Of course it’s also possible that the network is self-healing in theory, but there are bugs on specific devices that prevent that from happening.


#13

It’s one of those “can’t hurt, might help” kinds of suggestions.

While zigbee mesh is self healing, it doesn’t mean quite the same thing as the full zigbee heal, Which is what happens when the coordinator (hub) is powered down.

“Self healing” in this context simply Means that if a preferred message route is unavailable, the sending node will try an alternate route. There are multiple steps involved in all of that, but that’s really all it means. No human intervention is required in order to get a message to take a different path. And this process, as you guessed, is very quick, usually less than a minute.

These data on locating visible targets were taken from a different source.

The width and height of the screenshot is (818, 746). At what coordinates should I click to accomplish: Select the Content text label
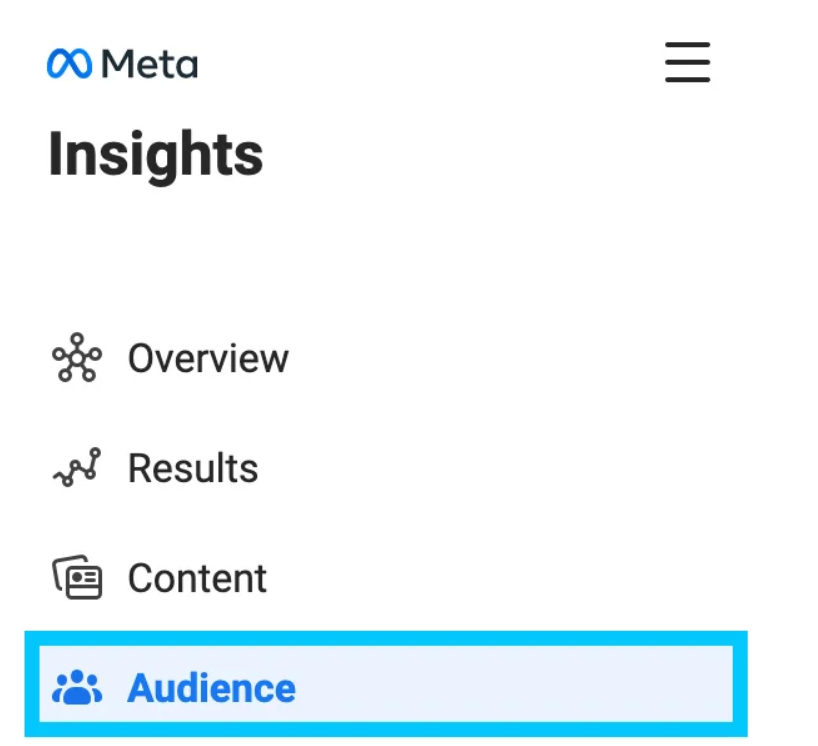197,578
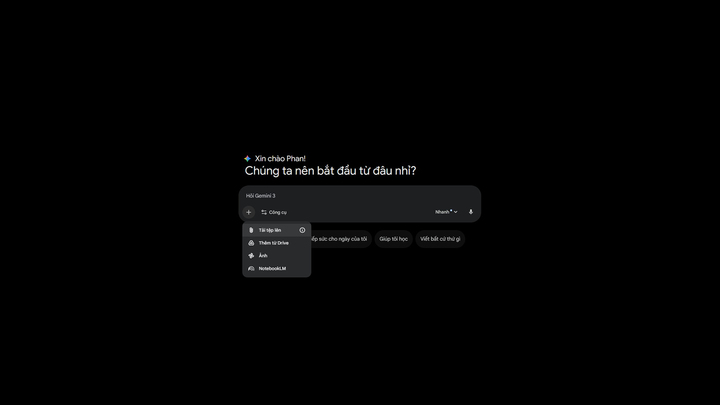Click the info icon beside Tải tệp lên
720x405 pixels.
302,230
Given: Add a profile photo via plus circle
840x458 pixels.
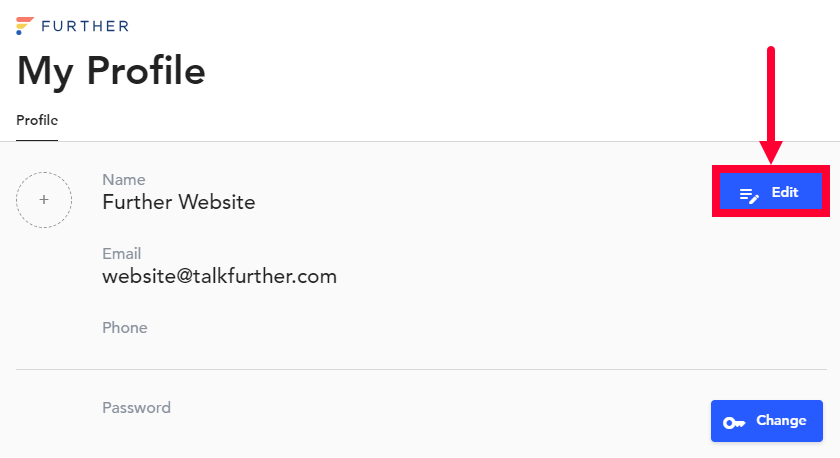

The problem comes in educating the nodes as to what potential paths are available, and the depth of the network at each repeater (Different model devices support different numbers of children, so if a parent that could support five children goes bad and the only alternative available only supports three children, you can be left with “orphans“. )

If you rely solely on zigbee self healing, It’s quite possible to end up with “orphan nodes” which know they belong to this network, but which have no parent to repeat messages for them, even though there are parents with available child slots. :disappointed_relieved:

Also, in some cases when potential parents were added to the network after the children already existed, those parents end up never being considered as possible substitutions. This just gets complicated.

When you temporarily remove the hub (the coordinator) from a zigbee network, The other devices assume that the network is being physically moved and that none of the previous paths can be relied upon. Consequently, when the coordinator comes back, everybody starts over in building their preferred paths. This will generally pick up any orphans and also improve efficiency if new parents are available who would be a better first choice than the old ones.

So in this sense “healing“ (sometimes called “forced healing”) Is a much more thorough process and allows every end device to consider every possible repeater as a parent candidate. This process can take much longer than a self heal, Sometimes hours, to complete, so field techs usually don’t check for the full results until the next day.

Self-healing just occurs when a sender tries to get a message through, the message doesn’t get through, and the sender asks itself “hmmm, do I know of any other paths to that destination?“ self-healing does not normally assign new parents to orphan devices.

So self-healing is a good thing, and helps keep the network operating When there are temporary problems along an individual message route such as local interference. But a full heal Essentially rebuilds the whole network and causes more efficient parent/child assignment, as well as picking up any orphans.

I’m sorry, I don’t know of any really simple explanation for this, but here’s A good technical paper which describes the difference between what happens when the coordinator (hub) goes off-line versus what happens when an individual repeater like a light switch goes off-line.

The one thing to note is that in their example it’s a sensor net which is choosing a new coordinator. In the zigbee home automation profile, which is what smartthings uses, there’s only one potential coordinator, a hub, and it’s either there or it isn’t. But the distinctions between the types of failures are similar, particularly with regard to orphan nodes.

The following paper was published in a peer reviewed journal, the International Journal of Computer Science Engineering and Technology (IJCSET)

http://www.ijcset.net/docs/Volumes/volume3issue3/ijcset2013030309.pdf

This is the key distinction

When a device is found orphaned {during a forced heal}, a realignment or a channel re-scan process will be invoked.

That will happen only when the coordinator (hub) is powered off for at least 15 minutes and then on again.It does not happen in self healing.


(Luigi Semenzato) #14

Thank you, this is very helpful.

It’s a pity that the Smartthings hub doesn’t have an interface for doing exactly this then. Having to remove the batteries isn’t a nice UI.